How to plan a healthy week of foodPosted: January 15, 2011
Well it’s Saturday morning. The last Saturday morning of break which is equally exciting and depressing. During school semesters I typically do grocery shopping and food preparation on Saturday and then some cooking/baking on Sunday. Saturday is also my day for planning all our meals and snacks. Many people have asked me how I do it so I will share here.
- First, I take a fast inventory of all my basics. My basics are go to items that I know are healthy and are flexible ‘meal puzzle pieces’. Grains: Oatmeal, whole wheat bread, whole grain pasta, brown rice . Fruits/Veggies: Bananas, frozen berries, tomatoes, apples, oranges, spinach. Dairy: Milk, deli cheese, greek yogurt. Protein: Chicken breasts, eggs, ground turkey, beef, shrimp/fish, deli meat. Misc: drinks, mustard, pickles.
- Then I choose 2-3 seasonal dinner recipes to try. This mixes up our normal dinners and gives us a way to indulge in the season. Obviously after I choose the recipes I add those items to my grocery list.
- Then I choose some baking projects. Not only is baking a sweet pleasure of mine, but it provides something special on a daily basis. What I do is make a batch of whatever I chose that week and bake half of it, freeze the other half. That way midway through the week I can have some easy fresh treats.

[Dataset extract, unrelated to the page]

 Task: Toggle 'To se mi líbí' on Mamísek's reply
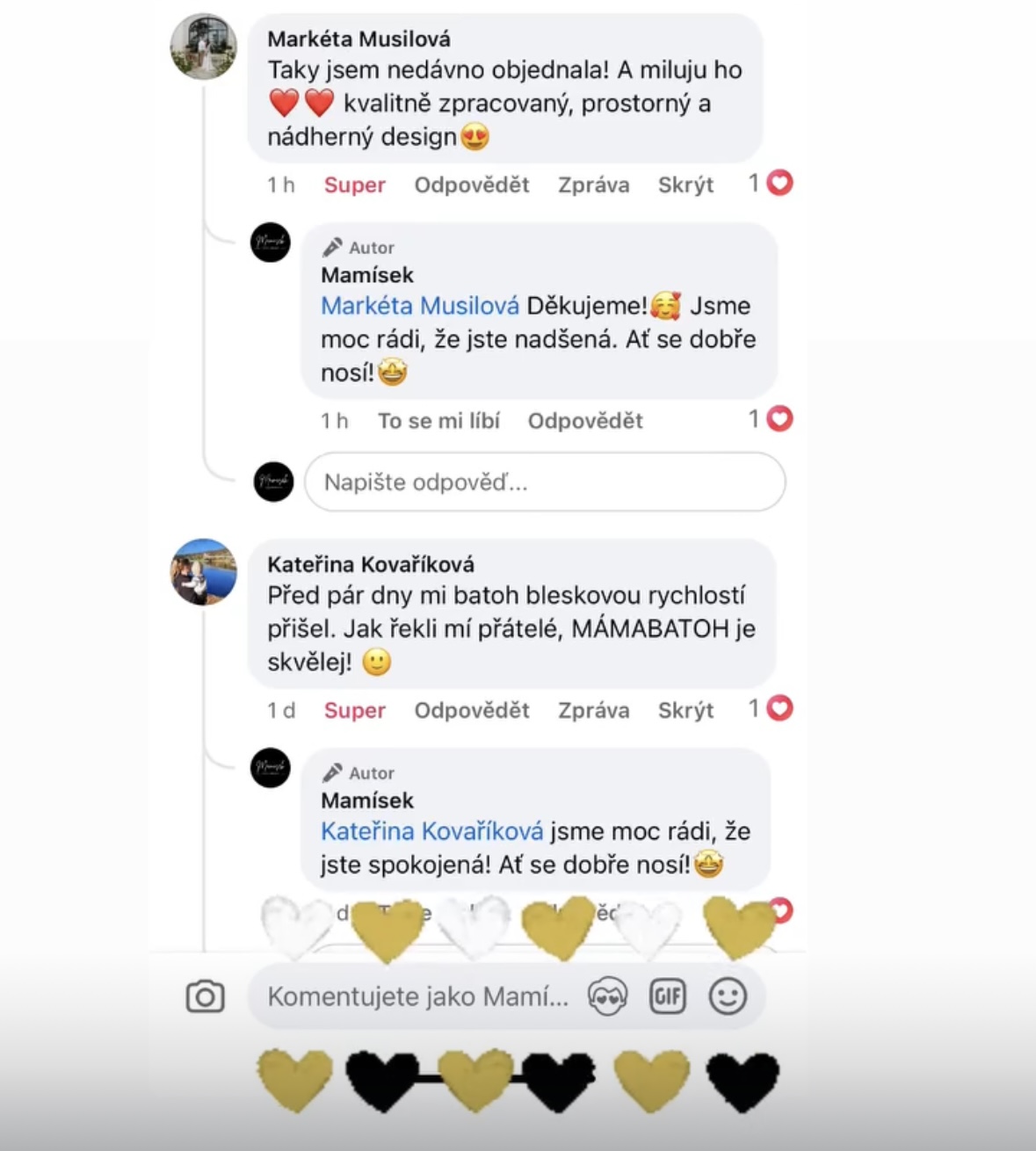tap(438, 421)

It may seem a little detailed or overly simple – depending on what you are doing now. Not only will you have a healthy stocked kitchen/pantry, but you will have a plan for the week. Plans that can be kept, a rare find in my world. This little bit of guarantee helps make the craziness more manageable.

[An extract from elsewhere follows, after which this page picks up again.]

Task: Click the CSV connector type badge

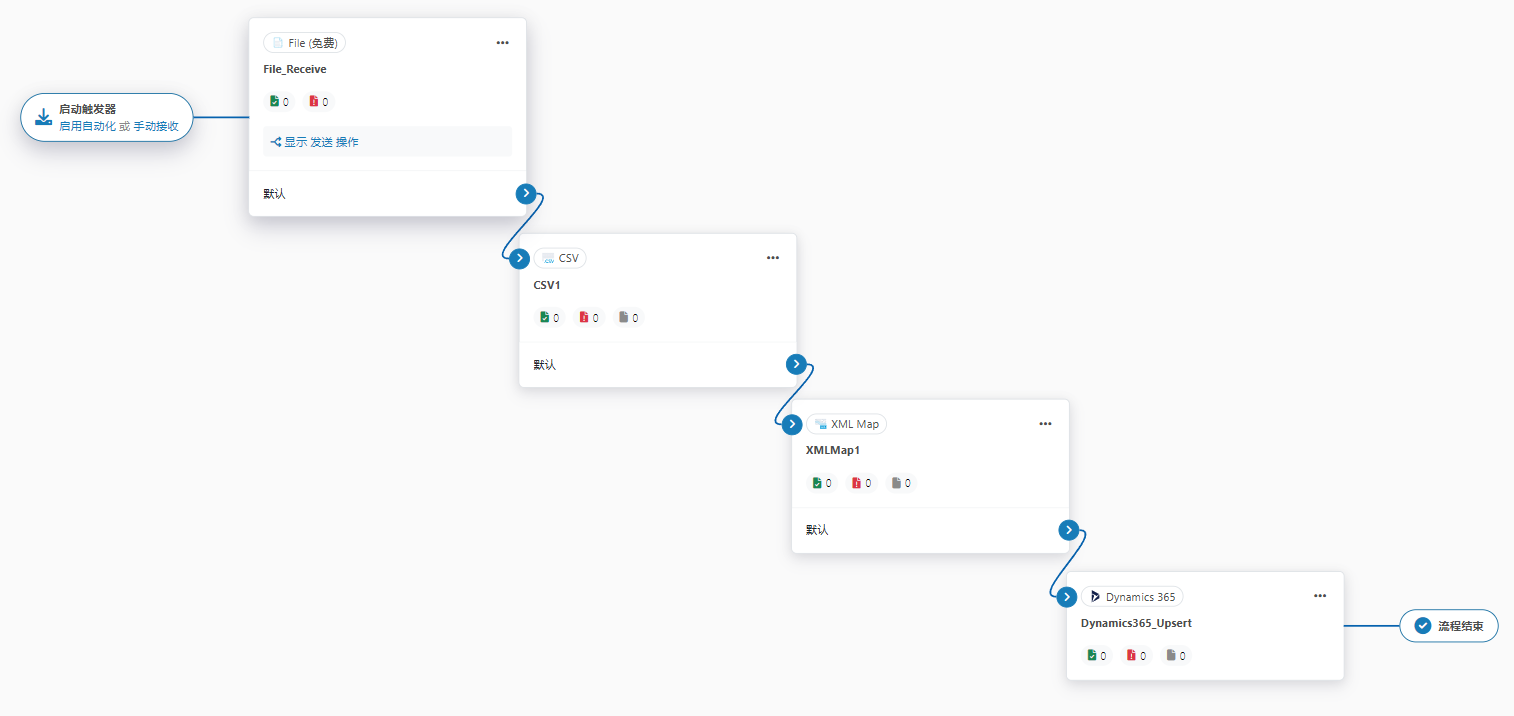Action: tap(560, 258)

I put a lot of thought into my recipes for the week because I want them to be delicious and easy and healthy. This week what I have decided to make is: Crispy Apricot Pork, Spaghetti with Turkey Meatballs, Tabbouleh-style White Bean Salad, Harvest Muffins, Cherry Chocolate Clusters, and possibly Roast Beef with potatoes and shallots.

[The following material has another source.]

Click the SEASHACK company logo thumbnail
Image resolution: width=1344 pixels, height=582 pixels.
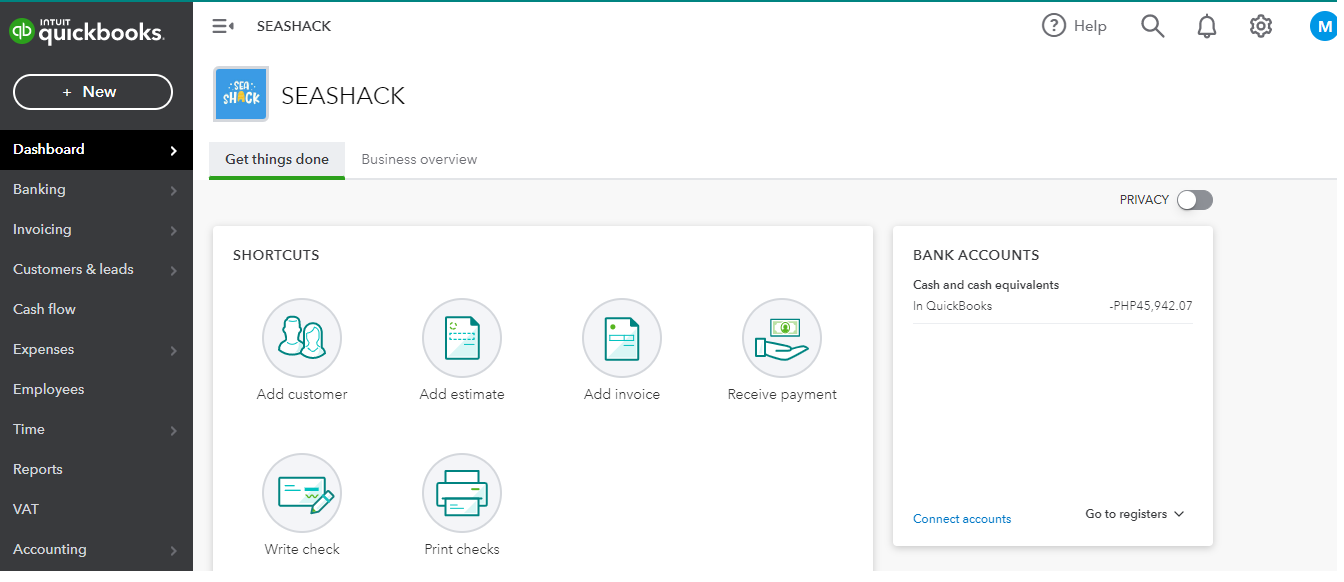pos(241,94)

Up next is food preparation and pre-week baking and cooking.
Spaghetti and Meatballs (Reduced Guilt)
Make the Sauce: In a large nonstick skillet, heat 1 1/2T olive oil over medium-high heat. Add 4 cloves of garlic (minced), and cook for about 1 minute. Stir in 5c canned crushed tomatoes, 1/2t dried oregano, 1/4t dried thyme and season with salt and pepper. Bring to a boil, lower the heat and simmer, covered, for 25 minutes. Use an immersion blender to smooth the sauce. Make the meatballs: In a large bowl, whisk together 1 large egg, 1/3c skim milk, 1t salt and 1/2t pepper with a fork. Stir in 1 medium onion, finely chopped, 2/3c breadcrumbs and 1/3c grated Parmesan cheese, and 1/2c chopped parsley. Add 1 pound lean ground turkey, and mix until combined. Form the mixture into 1 1/2″ balls. Add the meatballs to the skillet, and spoon the sauce over to coat. Simmer over medium heat until the meatballs are just cooked through, about 12 minutes. While the meatballs simmer, cook 1 pound of whole grain spaghetti in a large pot of boiling salted water until al dente, about 6-8 minutes. Drain the pasta, transfer to the skillet, and toss gently with the meatballs and sauce. Serve with a light dusting of grated parmesan cheese. Serves 6. Points Plus: 14
I serve a mixed green salad along side this with a simple balsamic vinaigrette (1T dijon mustard, 1/4c balsamic vinegar, 2/3c olive oil, salt and pepper).